[Reading passage]
-*-*-
Seeing Berlin divided by the wall tore apart the country as well as separating the city’s streets, neighbors and families, mayor Klaus Wowereit said at a televised ceremony.
“It is our shared responsibility to keep the memory alive and to pass it on to the coming generations as a reminder to stand up for freedom and democracy to ensure that such injustice may never happen again,” Wowereit said.
German Chancellor Angela Merkel – who grew up behind the wall in Germany’s communist eastern part – also attended the commemoration in Berlin, where parts of the wall and an attached surveillance tower now form a museum.
The road where the museum is located was divided in two on August 13, 1961, and some 2,000 east German residents were expelled from their houses to allow the communist authorities to secure the new border.
The country was then divided for 28 years. Hundreds of east Germans were arrested while trying to flee to democratic Western Germany and at least 136 were killed trying to cross the wall.
German President Christian Wulff said the “life-asphyxiating wall“ must be a reminder to appreciate and preserve the ”openness of today’s world.”

A man lights a candle at the Berlin Wall Memorial at Bernauer Strasse in Berlin, Saturday, Aug. 13, 2011, to mark the 50th anniversary of the day communist East Germany sealed itself off. (Photo/Markus Schreiber)
-*-*-
[Set task 1]
Answer these questions from the Berlin Wall anniversary report:
(a) On what date was the road where the museum stands divided in two?
(b) At least how many people were killed trying to cross the wall?
(c) Who called it the "life-asphyxiating wall"?
The news text and the records that follow it come from unrelated sources.

[Dataset rows]
-*-*-
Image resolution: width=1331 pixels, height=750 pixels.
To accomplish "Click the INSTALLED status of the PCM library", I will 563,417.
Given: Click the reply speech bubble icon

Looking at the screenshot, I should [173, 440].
-*-*-
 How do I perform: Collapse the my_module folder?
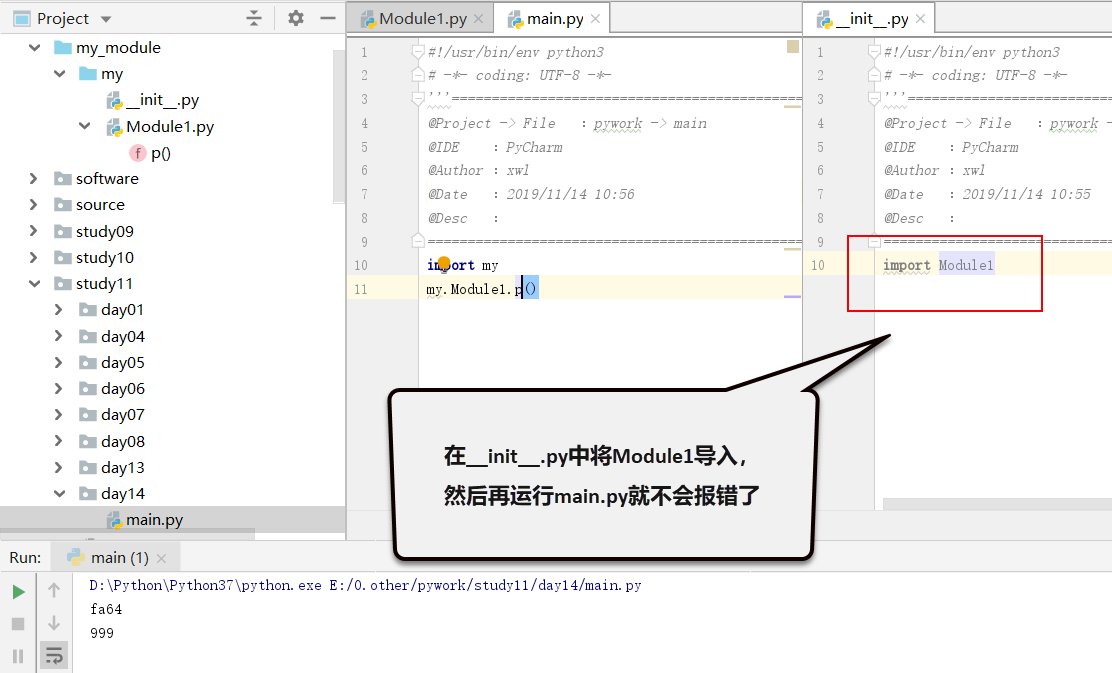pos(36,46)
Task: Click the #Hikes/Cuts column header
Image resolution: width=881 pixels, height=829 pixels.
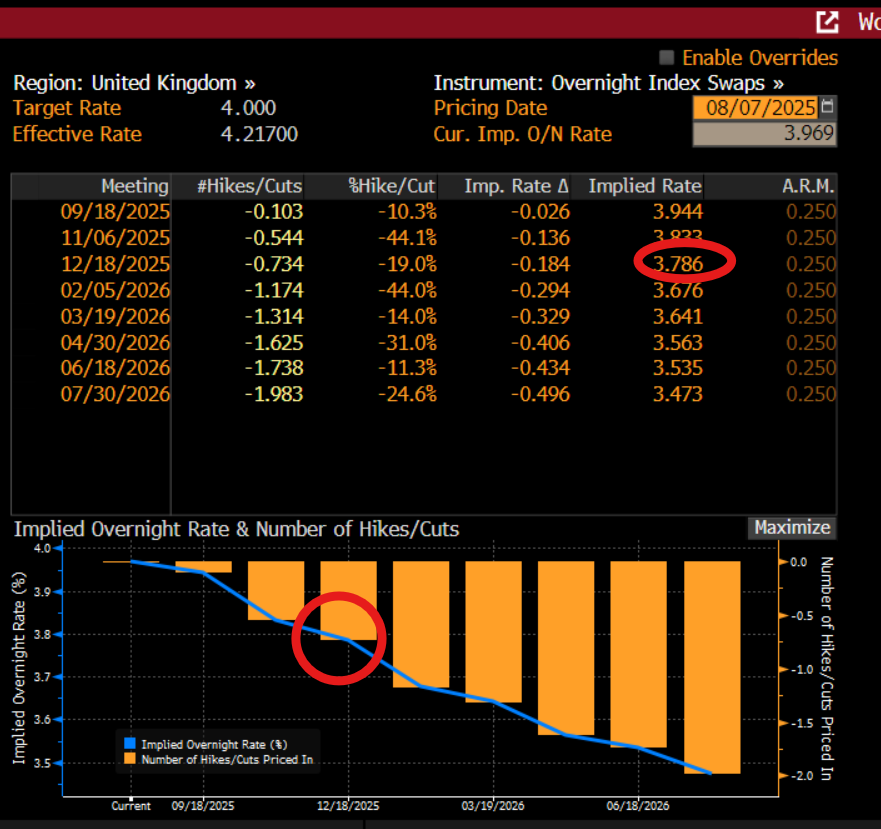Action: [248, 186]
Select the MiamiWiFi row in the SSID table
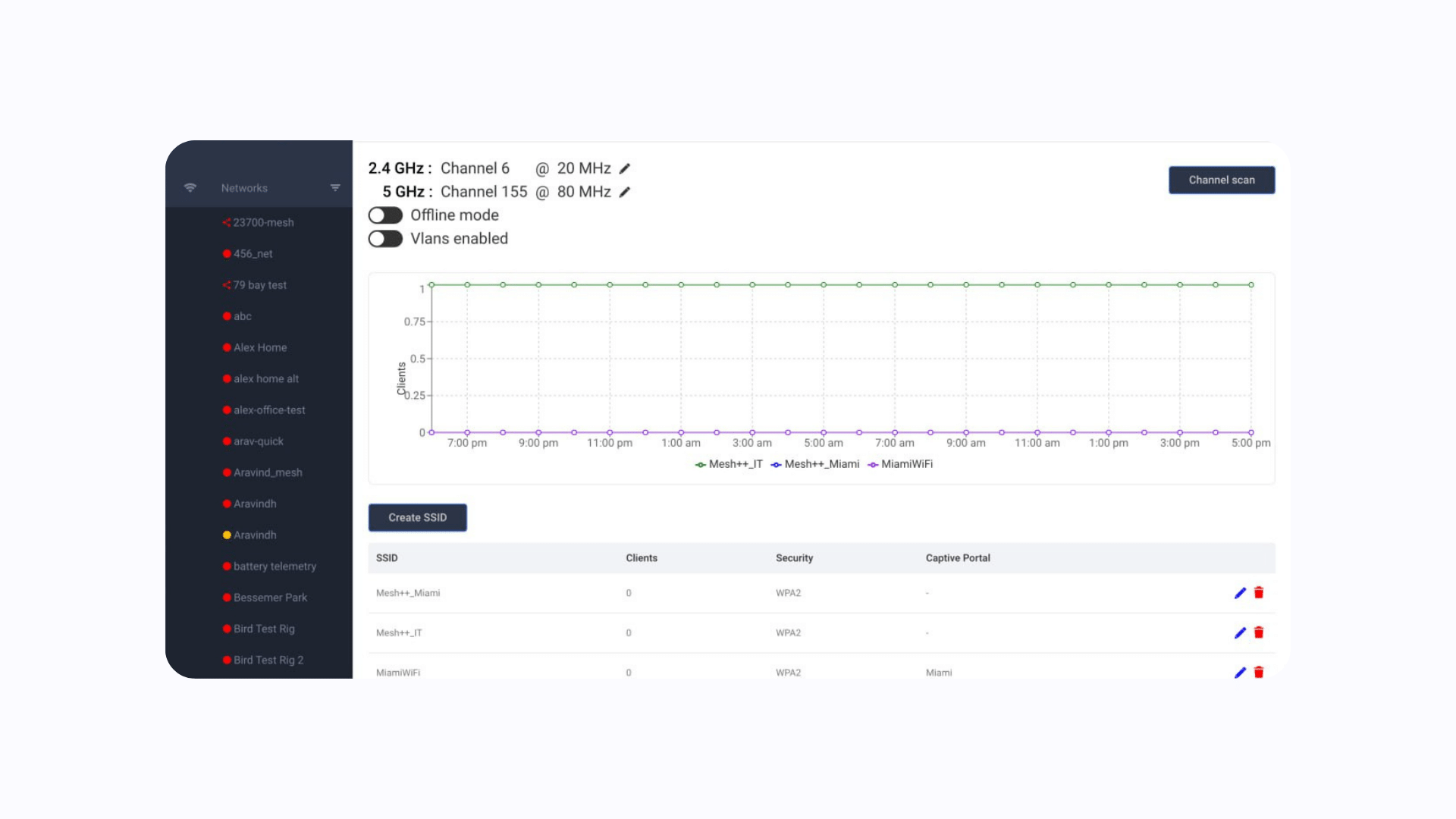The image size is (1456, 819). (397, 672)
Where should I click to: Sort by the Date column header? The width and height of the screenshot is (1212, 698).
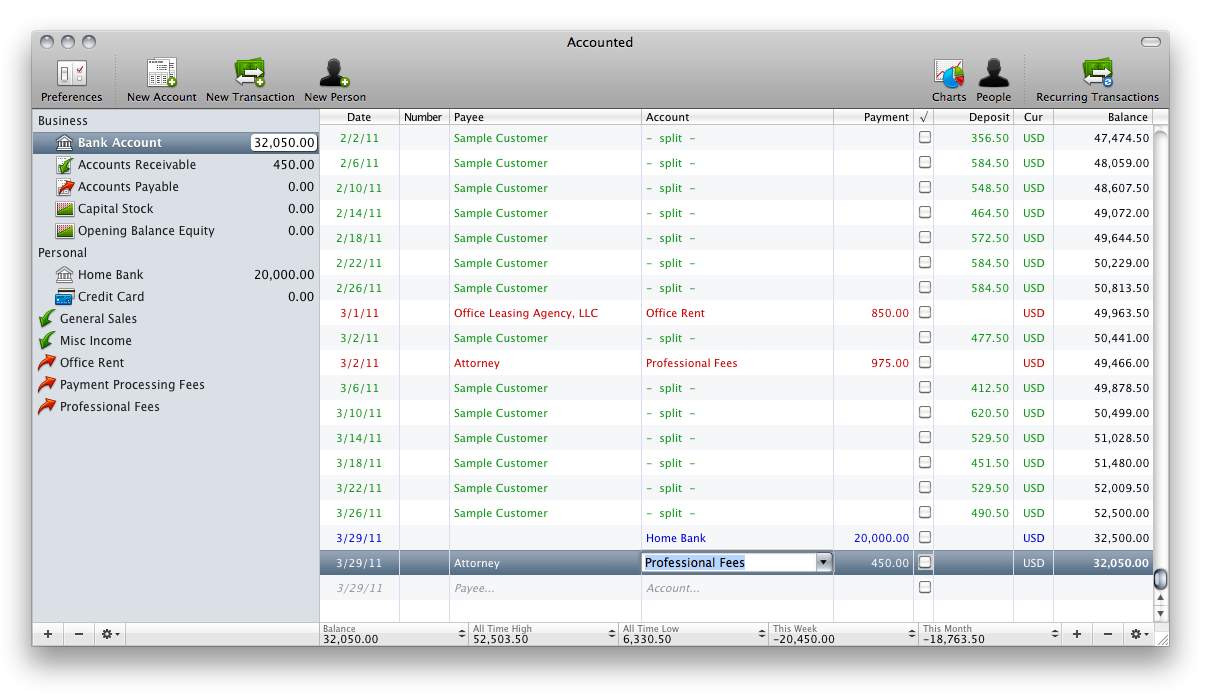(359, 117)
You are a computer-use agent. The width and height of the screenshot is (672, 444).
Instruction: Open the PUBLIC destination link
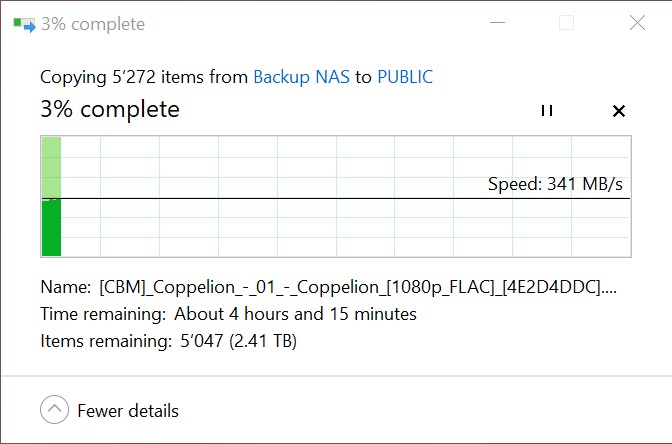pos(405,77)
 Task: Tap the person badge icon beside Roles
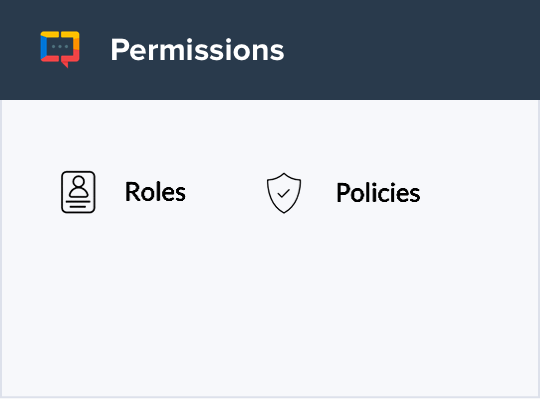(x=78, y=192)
-*-*-
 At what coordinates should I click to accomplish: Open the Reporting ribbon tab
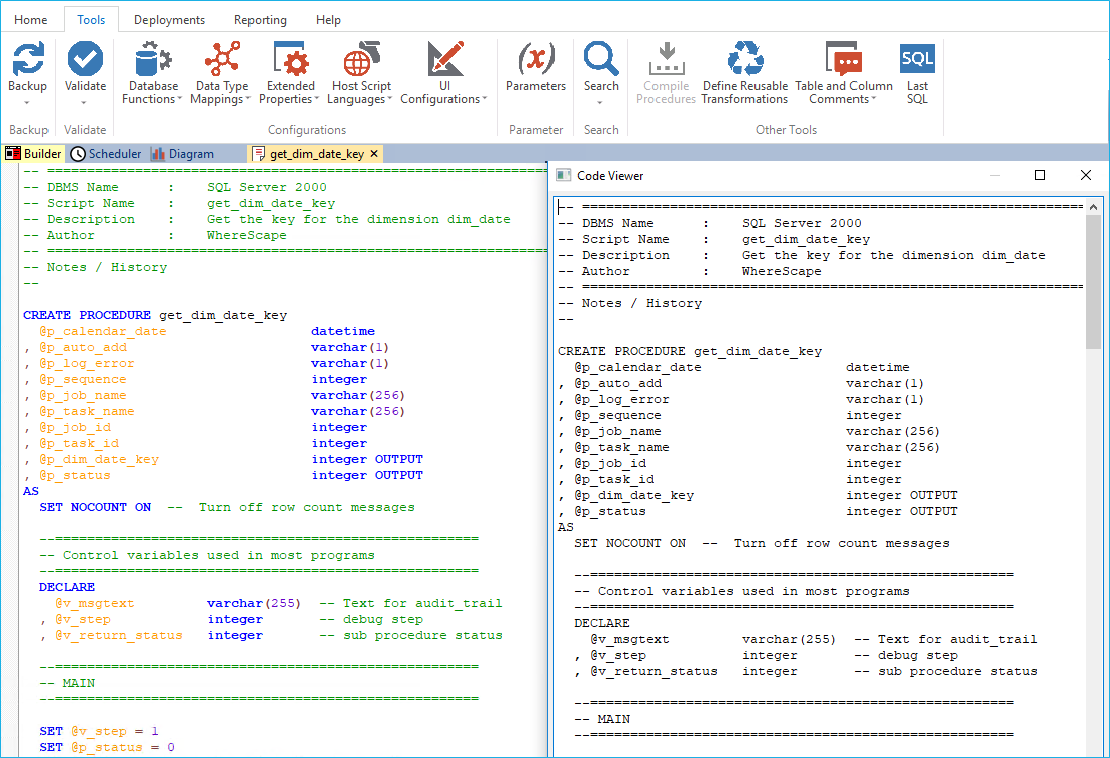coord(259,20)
-*-*-
[Set task 2] In the records, rewrite the lines from the one with "Task: Click the #Hikes/Cuts column header" to the one with "(x=78, y=192)", putting "column title" in place of "column header" and changing nothing else. Leave out the pictures.

[Output 1]
(a) August 13, 1961
(b) 136
(c) German President Christian Wulff

[Output 2]
Task: Click the #Hikes/Cuts column title
Image resolution: width=881 pixels, height=829 pixels.
Action: [248, 186]
Select the MiamiWiFi row in the SSID table
The image size is (1456, 819). (397, 672)
Where should I click to: Sort by the Date column title? The width and height of the screenshot is (1212, 698).
(359, 117)
You are a computer-use agent. The width and height of the screenshot is (672, 444).
Instruction: Open the PUBLIC destination link
pos(405,77)
 Task: Tap the person badge icon beside Roles
(x=78, y=192)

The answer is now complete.